> DESCRIPTION OF THE TASK
Your answer must contain only the lines from the one containing "Given: Click the green pin icon" through the end of the entries below, reproduced character for character.
——
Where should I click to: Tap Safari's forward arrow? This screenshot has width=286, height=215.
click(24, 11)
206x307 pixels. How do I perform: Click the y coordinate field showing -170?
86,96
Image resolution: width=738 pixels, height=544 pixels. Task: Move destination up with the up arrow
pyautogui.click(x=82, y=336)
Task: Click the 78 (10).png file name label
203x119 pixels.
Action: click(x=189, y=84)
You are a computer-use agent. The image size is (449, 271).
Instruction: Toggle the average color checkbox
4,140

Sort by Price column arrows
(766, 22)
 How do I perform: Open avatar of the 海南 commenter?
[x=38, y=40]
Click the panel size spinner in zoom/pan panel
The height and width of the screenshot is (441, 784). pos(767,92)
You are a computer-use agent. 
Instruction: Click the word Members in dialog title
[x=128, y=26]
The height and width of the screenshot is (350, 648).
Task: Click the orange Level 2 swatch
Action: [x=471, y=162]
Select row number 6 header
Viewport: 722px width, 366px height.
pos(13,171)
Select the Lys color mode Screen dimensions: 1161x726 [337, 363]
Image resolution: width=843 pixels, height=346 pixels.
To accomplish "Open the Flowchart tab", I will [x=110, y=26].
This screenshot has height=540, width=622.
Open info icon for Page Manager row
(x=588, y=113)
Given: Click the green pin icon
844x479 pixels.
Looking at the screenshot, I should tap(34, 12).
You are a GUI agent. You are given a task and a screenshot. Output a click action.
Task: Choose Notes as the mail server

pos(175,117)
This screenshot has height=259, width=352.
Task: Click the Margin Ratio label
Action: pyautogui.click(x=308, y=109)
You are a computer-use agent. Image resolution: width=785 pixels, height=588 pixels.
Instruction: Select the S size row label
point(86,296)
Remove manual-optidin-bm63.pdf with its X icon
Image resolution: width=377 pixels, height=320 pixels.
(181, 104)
——
> OUTPUT BELOW
Given: Click the green pin icon
844x479 pixels.
Looking at the screenshot, I should tap(34, 12).
You are a GUI agent. You are given a task and a screenshot. Output a click action.
Task: Choose Notes as the mail server

pos(175,117)
This screenshot has height=259, width=352.
Task: Click the Margin Ratio label
Action: pyautogui.click(x=308, y=109)
You are a computer-use agent. Image resolution: width=785 pixels, height=588 pixels.
Instruction: Select the S size row label
point(86,296)
Remove manual-optidin-bm63.pdf with its X icon
Image resolution: width=377 pixels, height=320 pixels.
(181, 104)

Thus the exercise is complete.